II. La décision de la Commission
[4] La Commission a discuté du témoignage du demandeur principal, M. Deszo Moczo, dans lequel il expliquait pourquoi il croyait que les policiers ne l'aideraient pas et n'aideraient pas sa famille. Il avait déjà eu l'expérience de leur comportement négatif envers les Roms. Par exemple, les policiers avaient déjà demandé au demandeur et à son beau-frère de présenter leurs cartes d'identité, ils les avaient insultés, puis ils les avaient chassés.

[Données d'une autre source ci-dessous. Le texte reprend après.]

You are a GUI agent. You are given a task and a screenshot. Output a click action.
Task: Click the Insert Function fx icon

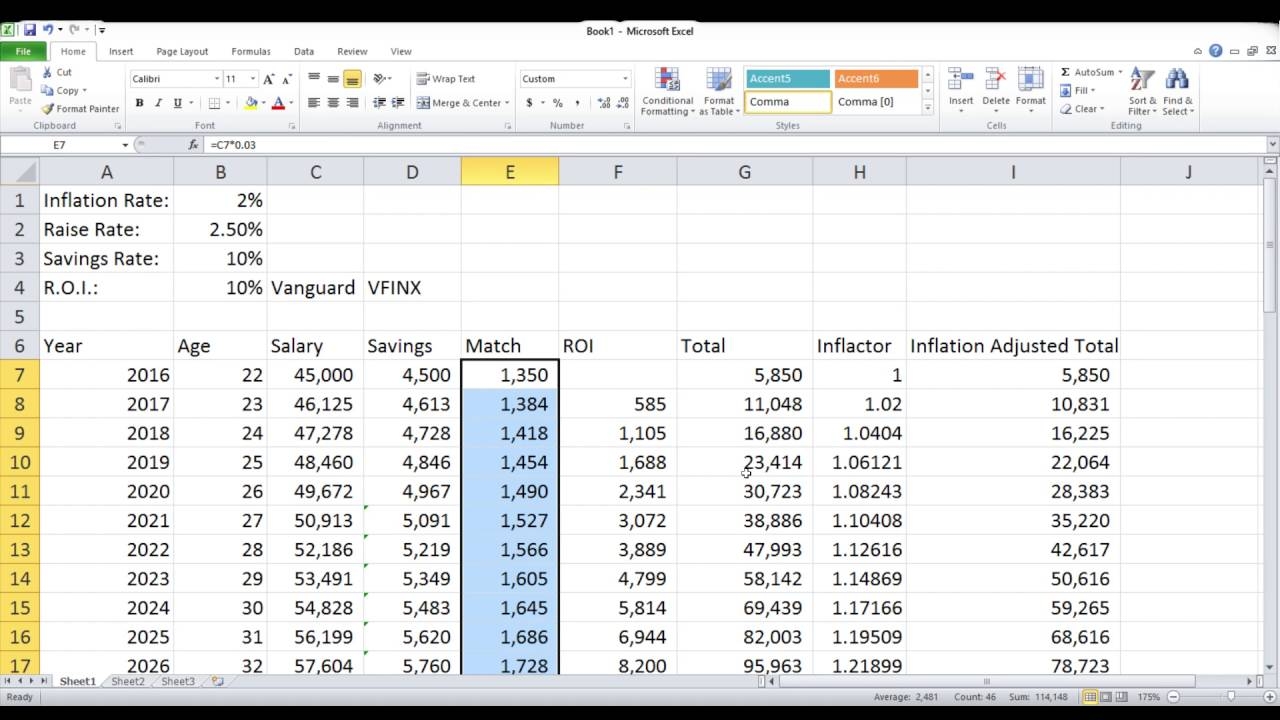(x=194, y=145)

[5] La Commission a conclu que ce témoignage n'était pas persuasif, parce qu'il était contredit par la preuve documentaire. De plus, la réticence subjective d'un demandeur à approcher la police n'établit pas un manque de protection de l'État.
[6] Selon la Commission, la preuve documentaire montre que, bien qu'il existe encore des problèmes de discrimination, de corruption policière et d'utilisation de force excessive envers les Roms, la Hongrie déploie des efforts importants pour rectifier la situation. Par exemple, la Commission indépendante des plaintes contre la police reçoit des plaintes au sujet du comportement des policiers. D'autres organismes et programmes aident aussi la collectivité rome. De plus, la Hongrie essaie de satisfaire aux normes en matière de droits de la personne de l'Union européenne.
III. La décision de la Commission était-elle déraisonnable?
[7] Le ministre soutient que la décision de la Commission était raisonnable compte tenu du fait que les demandeurs n'avaient pas déployé des efforts raisonnables afin d'obtenir la protection de l'État. De plus, la preuve documentaire soutenait la conclusion de la Commission selon laquelle les demandeurs pouvaient se prévaloir de la protection de l'État.
[8] Je ne suis pas d’accord.
[9] La Commission a omis de tenir compte de la preuve montrant que deux des demandeurs avaient approché les policiers, à différentes occasions, afin de se plaindre du fait que des gens lançaient des briques vers leur maison. Les policiers n'avaient fait aucun rapport, ils avaient simplement déclaré qu'ils ne pouvaient rien faire.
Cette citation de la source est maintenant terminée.